Task statement: Copy the data from the beginning through the line containing "Action: point(692,58)" exactly, keeping every line of that stretch unchanged.

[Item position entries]
▬▬▬▬▬▬

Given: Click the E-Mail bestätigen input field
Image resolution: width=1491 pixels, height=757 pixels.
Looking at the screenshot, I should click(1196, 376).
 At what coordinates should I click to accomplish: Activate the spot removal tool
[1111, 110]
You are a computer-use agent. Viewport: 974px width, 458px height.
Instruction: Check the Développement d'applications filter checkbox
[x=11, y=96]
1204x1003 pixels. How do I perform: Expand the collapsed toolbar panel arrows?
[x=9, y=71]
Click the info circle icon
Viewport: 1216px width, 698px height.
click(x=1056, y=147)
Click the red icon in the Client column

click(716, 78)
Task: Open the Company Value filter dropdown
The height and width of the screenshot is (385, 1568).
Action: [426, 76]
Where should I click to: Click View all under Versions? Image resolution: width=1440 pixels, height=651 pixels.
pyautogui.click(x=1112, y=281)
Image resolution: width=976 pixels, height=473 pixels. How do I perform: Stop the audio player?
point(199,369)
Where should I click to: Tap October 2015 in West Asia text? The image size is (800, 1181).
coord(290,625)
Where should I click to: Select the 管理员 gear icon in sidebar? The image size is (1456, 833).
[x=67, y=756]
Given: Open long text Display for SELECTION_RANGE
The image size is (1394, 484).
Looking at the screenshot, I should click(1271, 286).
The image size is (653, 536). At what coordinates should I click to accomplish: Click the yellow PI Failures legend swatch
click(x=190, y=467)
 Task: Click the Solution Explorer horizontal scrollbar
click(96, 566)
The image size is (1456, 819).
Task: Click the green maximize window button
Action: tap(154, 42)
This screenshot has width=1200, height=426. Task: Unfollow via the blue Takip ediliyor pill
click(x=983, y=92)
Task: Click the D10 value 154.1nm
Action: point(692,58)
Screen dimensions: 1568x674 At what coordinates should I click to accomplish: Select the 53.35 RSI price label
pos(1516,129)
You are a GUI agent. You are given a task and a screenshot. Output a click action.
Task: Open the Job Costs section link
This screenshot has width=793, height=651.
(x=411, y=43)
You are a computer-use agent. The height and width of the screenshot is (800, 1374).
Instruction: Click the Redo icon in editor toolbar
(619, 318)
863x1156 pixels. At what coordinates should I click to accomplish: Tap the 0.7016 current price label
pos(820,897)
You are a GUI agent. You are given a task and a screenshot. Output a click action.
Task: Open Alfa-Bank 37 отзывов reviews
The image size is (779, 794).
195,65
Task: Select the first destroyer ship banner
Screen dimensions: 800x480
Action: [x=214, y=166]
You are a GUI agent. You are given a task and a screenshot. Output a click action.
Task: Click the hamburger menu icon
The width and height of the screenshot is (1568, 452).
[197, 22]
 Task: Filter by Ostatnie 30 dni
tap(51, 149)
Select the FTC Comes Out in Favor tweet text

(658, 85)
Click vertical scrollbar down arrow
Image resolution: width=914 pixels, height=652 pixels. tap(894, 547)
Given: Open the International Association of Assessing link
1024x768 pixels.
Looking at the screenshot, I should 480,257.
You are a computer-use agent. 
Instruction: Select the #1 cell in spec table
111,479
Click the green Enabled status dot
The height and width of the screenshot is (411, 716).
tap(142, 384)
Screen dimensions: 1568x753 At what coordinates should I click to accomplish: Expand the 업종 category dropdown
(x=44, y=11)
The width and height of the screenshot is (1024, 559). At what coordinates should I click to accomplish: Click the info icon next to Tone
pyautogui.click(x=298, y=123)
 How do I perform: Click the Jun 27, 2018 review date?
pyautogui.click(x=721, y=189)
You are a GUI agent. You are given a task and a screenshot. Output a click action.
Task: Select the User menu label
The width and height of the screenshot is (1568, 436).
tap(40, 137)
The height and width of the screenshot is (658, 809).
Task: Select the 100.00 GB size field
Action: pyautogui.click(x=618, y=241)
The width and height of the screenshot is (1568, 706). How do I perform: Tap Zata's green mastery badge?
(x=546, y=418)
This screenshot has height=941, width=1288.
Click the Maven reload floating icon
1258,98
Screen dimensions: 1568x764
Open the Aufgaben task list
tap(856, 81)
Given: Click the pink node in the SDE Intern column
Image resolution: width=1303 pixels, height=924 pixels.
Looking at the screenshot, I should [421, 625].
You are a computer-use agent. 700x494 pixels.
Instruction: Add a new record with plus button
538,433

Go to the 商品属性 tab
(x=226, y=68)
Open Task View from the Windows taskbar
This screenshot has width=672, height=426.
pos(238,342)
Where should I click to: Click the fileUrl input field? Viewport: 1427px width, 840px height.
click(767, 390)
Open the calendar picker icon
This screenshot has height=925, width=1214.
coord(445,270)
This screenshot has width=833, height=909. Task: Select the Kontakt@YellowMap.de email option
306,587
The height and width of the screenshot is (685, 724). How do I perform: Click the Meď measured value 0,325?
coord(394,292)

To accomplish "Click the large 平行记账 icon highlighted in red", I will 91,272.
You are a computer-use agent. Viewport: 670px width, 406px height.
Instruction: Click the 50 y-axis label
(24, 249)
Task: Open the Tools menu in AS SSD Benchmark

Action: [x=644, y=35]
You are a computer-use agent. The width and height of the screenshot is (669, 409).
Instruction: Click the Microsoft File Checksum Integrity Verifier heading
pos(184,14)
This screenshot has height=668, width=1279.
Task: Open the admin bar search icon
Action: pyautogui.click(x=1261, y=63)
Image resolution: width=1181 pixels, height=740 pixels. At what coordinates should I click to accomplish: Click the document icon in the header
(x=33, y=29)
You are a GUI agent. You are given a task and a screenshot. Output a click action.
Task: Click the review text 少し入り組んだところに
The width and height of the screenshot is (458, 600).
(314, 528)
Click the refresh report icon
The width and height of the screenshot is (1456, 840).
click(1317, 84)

▬▬▬▬▬▬

Task solution:
Given: Click the E-Mail bestätigen input field
Image resolution: width=1491 pixels, height=757 pixels.
Looking at the screenshot, I should click(1196, 376).
 At what coordinates should I click to accomplish: Activate the spot removal tool
[1111, 110]
You are a computer-use agent. Viewport: 974px width, 458px height.
Instruction: Check the Développement d'applications filter checkbox
[x=11, y=96]
1204x1003 pixels. How do I perform: Expand the collapsed toolbar panel arrows?
[x=9, y=71]
Click the info circle icon
Viewport: 1216px width, 698px height.
click(x=1056, y=147)
Click the red icon in the Client column

click(716, 78)
Task: Open the Company Value filter dropdown
The height and width of the screenshot is (385, 1568).
Action: [426, 76]
Where should I click to: Click View all under Versions? Image resolution: width=1440 pixels, height=651 pixels.
pyautogui.click(x=1112, y=281)
Image resolution: width=976 pixels, height=473 pixels. How do I perform: Stop the audio player?
point(199,369)
Where should I click to: Tap October 2015 in West Asia text? The image size is (800, 1181).
coord(290,625)
Where should I click to: Select the 管理员 gear icon in sidebar? The image size is (1456, 833).
[x=67, y=756]
Given: Open long text Display for SELECTION_RANGE
The image size is (1394, 484).
Looking at the screenshot, I should click(1271, 286).
The image size is (653, 536). At what coordinates should I click to accomplish: Click the yellow PI Failures legend swatch
click(x=190, y=467)
 Task: Click the Solution Explorer horizontal scrollbar
click(96, 566)
The image size is (1456, 819).
Task: Click the green maximize window button
Action: tap(154, 42)
This screenshot has width=1200, height=426. Task: Unfollow via the blue Takip ediliyor pill
click(x=983, y=92)
Task: Click the D10 value 154.1nm
Action: point(692,58)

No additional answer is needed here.